Congratulations are in order for Westover High School senior Kayla Stubbs. This student was a recent winner in the Careers in Energy Week 2011 Essay Contest. Kayla took the theme "Energy Workers Make a World of Difference," furnished by the Georgia Energy and Industrial Construction Consortium, sponsor of the contest, and wrote a winning essay entitled "What a Pitiful World This Would Be." For her efforts, Stubbs was awarded a new iPod.

Leadership Albany has undertaken a gigantic project. The group, already involved with a literacy program through the Ferst Foundation, has now taken the sole responsibility to fund (or locate funds) for Dougherty County children. The program puts age-appropriate books in the hands of 1,400 children right here in this county at the rate of one book per child per month. The funding that was assisting with a large portion of the book purchases through the Division of Family and Children Services is no longer available. Leadership Albany needs area citizens and businesses to step up in order to keep the books going out to the kids. If you are sincerely concerned about poverty and education, now is the time to give what you can. And, rest assured, every penny will go straight to this worthy cause.

This newspaper certainly heard loudly from its readers that disqualified Ward II candidate Cheryl Calhoun should have her qualifying fees returned. A mistake, and that is all it was, at the time Calhoun filed required paperwork to run for the Albany City Commission was made by Dougherty County Elections officials. The department admitted the error and, in turn, the candidate was ruled ineligible for the race. City Manager James Taylor understood that, although the fees could not be recovered from the state, it was within his power to right the wrong. Taylor swiftly took care of the matter by cutting Calhoun a check from the city's contingency fund. An unfortunate turn of events was handled by all in the best manner possible.

Operation Christmas Child sends shoeboxes filled with gifts to needy children in more than 100 countries, including the United States. The boxes are packed with small toys, hard candy, socks, paper, pencils, crayons and a variety of other items. While this is a ministry most often handled through churches, it is not necessary to be involved in a church to participate. Locally, the collection site for this year is the former Coca-Cola plant on Pine Avenue, and the collection dates are Nov. 14-21. For guidelines on how to pack a box, simply visit www.samaritanspurse.org.

The Albany State Marching Rams Show Band has been invited to compete among the final eight of the 2012 Honda Battle of the Bands. The placement in the elite eight is much-coveted by university bands and an honor that includes an all-expenses paid trip as well as a $20,000 grant from Honda for the school's music education program. Each band will have 12 minutes on the field of the Georgia Dome in January to perform for the judges. What a great way to start a new year!

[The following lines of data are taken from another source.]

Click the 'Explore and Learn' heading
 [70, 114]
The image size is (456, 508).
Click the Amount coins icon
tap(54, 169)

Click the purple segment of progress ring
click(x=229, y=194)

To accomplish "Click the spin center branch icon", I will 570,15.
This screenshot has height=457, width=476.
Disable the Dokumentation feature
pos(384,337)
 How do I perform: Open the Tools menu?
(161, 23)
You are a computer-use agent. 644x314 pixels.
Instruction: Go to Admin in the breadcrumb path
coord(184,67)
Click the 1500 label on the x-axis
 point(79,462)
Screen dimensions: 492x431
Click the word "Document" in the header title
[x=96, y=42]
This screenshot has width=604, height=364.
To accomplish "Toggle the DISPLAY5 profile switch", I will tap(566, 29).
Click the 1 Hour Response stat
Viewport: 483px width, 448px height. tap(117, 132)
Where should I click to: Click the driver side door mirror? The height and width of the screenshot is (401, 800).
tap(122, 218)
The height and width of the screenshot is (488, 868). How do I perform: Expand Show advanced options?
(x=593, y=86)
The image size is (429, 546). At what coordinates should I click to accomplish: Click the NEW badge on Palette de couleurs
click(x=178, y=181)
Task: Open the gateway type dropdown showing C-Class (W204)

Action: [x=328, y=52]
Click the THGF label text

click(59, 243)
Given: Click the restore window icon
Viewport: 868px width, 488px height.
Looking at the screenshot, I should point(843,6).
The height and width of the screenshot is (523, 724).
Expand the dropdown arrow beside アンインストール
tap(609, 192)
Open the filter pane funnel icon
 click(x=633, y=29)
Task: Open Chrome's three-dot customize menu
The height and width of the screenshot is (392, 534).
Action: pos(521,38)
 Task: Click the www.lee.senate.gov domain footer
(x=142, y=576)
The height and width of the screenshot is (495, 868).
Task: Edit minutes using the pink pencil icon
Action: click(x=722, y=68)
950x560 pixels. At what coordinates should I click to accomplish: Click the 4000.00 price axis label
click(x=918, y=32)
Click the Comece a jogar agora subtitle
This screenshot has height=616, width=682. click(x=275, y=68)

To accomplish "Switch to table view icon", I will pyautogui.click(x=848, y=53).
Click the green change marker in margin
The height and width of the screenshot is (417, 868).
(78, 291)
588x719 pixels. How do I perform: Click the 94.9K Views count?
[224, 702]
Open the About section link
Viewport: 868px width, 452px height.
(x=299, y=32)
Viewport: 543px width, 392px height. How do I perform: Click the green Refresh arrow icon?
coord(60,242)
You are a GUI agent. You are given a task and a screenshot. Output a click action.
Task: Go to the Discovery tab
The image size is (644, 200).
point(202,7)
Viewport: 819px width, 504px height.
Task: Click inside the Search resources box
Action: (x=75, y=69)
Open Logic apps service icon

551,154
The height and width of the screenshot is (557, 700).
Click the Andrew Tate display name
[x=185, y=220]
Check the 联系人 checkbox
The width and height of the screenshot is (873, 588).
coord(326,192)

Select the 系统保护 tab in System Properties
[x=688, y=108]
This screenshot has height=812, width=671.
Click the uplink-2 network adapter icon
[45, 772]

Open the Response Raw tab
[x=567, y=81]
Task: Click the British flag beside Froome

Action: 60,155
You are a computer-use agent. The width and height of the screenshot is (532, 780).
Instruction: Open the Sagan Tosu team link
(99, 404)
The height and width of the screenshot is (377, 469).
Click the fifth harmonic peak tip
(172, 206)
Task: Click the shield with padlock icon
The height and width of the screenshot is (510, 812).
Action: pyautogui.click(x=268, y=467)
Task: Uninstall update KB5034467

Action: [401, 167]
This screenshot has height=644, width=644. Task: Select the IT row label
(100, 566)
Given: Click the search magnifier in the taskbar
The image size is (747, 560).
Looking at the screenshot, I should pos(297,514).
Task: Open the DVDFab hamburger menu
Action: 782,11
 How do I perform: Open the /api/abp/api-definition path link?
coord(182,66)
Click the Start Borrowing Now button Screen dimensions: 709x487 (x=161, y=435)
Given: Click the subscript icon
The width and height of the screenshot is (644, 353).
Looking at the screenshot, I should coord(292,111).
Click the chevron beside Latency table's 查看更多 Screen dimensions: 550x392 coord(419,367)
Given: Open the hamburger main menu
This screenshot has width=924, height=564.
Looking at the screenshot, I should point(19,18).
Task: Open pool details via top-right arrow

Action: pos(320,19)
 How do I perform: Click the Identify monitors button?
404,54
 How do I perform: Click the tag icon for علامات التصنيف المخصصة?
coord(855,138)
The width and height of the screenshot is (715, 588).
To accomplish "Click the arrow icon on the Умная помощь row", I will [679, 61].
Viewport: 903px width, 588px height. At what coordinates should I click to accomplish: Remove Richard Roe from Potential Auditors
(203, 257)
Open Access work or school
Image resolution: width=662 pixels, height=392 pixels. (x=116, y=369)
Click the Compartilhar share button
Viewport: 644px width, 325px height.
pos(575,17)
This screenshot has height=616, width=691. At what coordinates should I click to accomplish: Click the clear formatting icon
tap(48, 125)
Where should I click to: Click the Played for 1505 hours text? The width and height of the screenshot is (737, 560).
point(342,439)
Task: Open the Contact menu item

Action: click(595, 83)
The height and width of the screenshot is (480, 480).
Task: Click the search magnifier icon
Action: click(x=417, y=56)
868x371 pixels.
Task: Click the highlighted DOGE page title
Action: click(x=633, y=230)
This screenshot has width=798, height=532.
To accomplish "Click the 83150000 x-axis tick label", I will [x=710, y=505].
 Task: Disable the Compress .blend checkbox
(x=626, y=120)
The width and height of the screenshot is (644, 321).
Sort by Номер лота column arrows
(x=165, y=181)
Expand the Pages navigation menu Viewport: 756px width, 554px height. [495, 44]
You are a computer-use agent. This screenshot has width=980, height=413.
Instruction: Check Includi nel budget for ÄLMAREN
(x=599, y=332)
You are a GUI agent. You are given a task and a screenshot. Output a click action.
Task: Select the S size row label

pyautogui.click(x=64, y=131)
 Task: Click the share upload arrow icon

An email was recently sent from a representative of the Georgia Department of Education regarding Albany Early College. A Career, Technology and Agricultural Education specialist from the state had something to share with Dougherty County school officials. It appears that Early College students were attendees at the Georgia Science, Technology, Engineering and Mathematics (STEM) Festival this fall. Middle school students attended the Gwinnett County event, and high school students visited Ware County. In part, the email read: "I cannot begin to tell you how impressed the Department of Education and the exhibitors were with your students. Not only did they look spectacular in their uniforms, but their listening skills and ability to communicate at sophisticated levels demonstrated what high expectations you have for them. You must be incredibly proud to have such quality students represent the Dougherty County School System."